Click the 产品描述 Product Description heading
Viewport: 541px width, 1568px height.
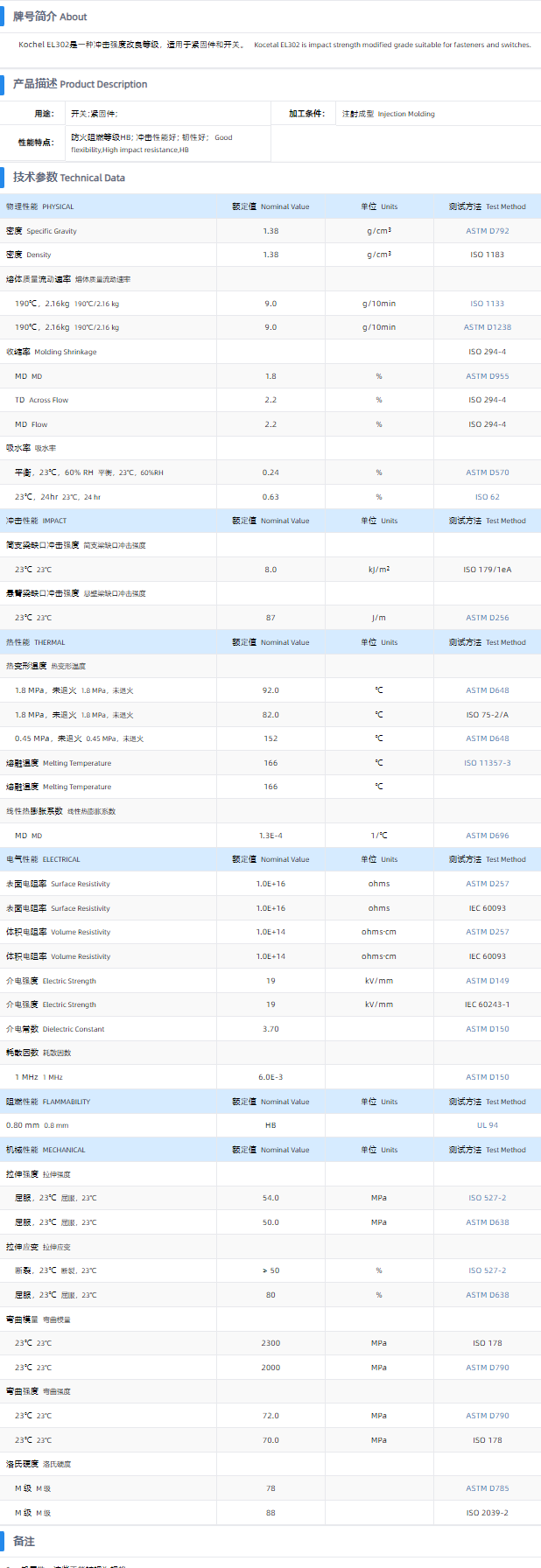pyautogui.click(x=80, y=84)
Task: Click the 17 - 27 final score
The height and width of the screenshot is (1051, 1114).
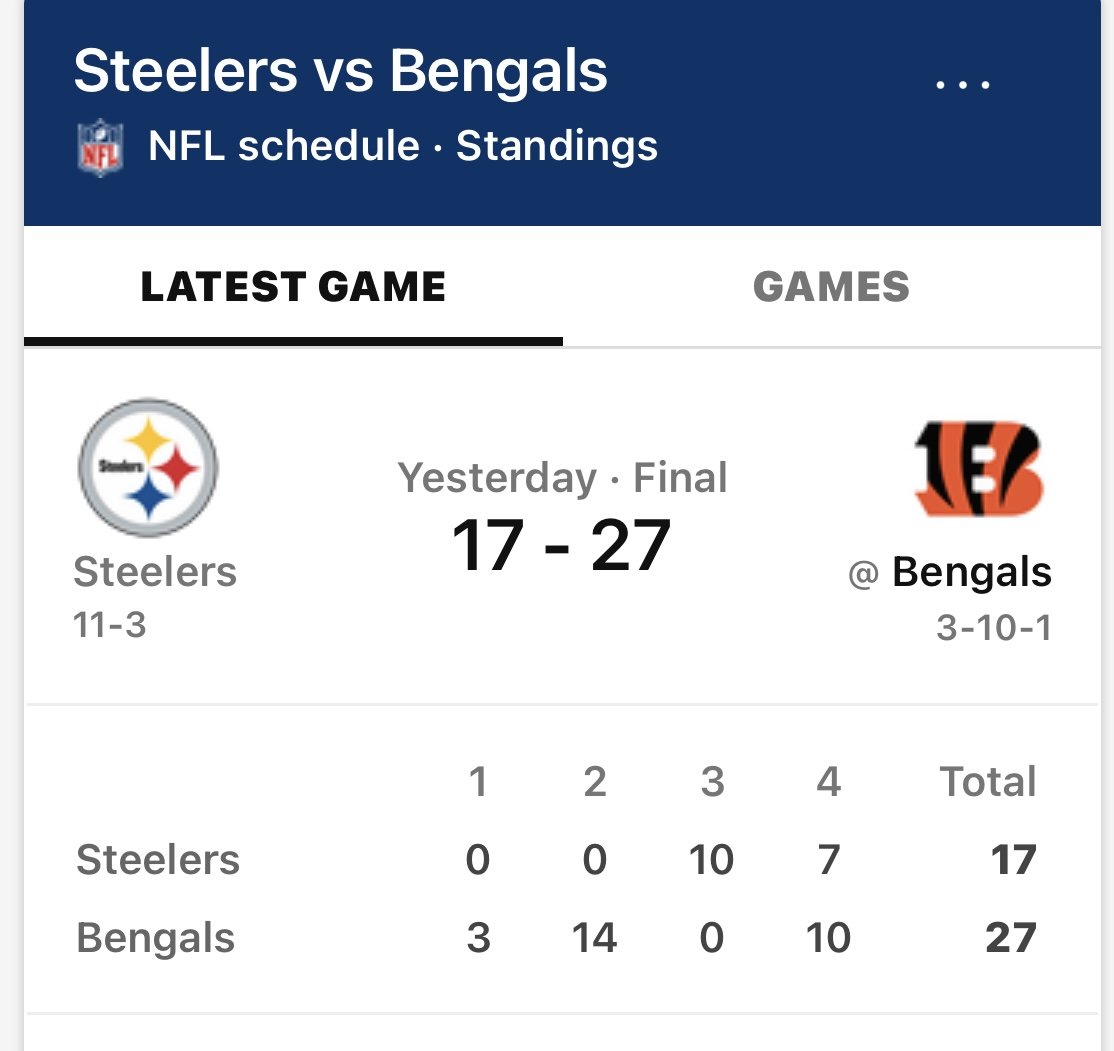Action: coord(561,545)
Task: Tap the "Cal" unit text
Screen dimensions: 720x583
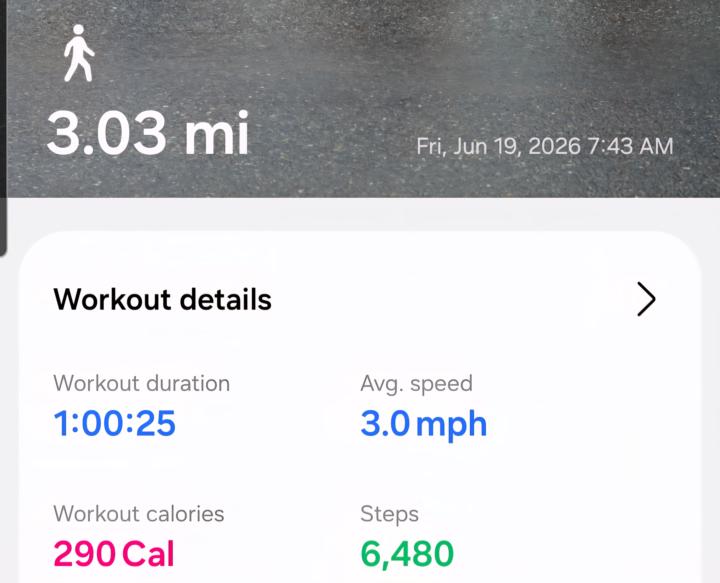Action: (x=149, y=554)
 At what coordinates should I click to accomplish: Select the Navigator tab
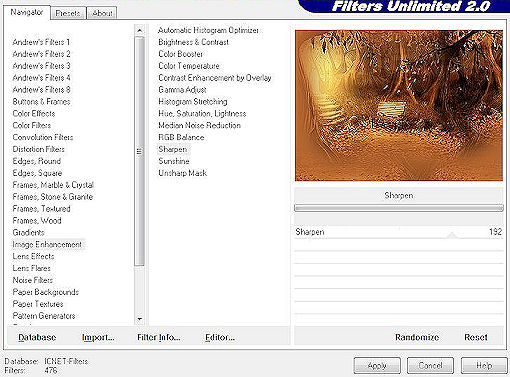click(x=27, y=12)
______
GOAL
Would you retype all the rows above word for word, leaving the pictures out?

RESPONSE
Click the 产品描述 Product Description heading
Viewport: 541px width, 1568px height.
pyautogui.click(x=80, y=84)
Task: Click the 17 - 27 final score
The height and width of the screenshot is (1051, 1114).
Action: coord(561,545)
Task: Tap the "Cal" unit text
Screen dimensions: 720x583
Action: (x=149, y=554)
 At what coordinates should I click to accomplish: Select the Navigator tab
click(x=27, y=12)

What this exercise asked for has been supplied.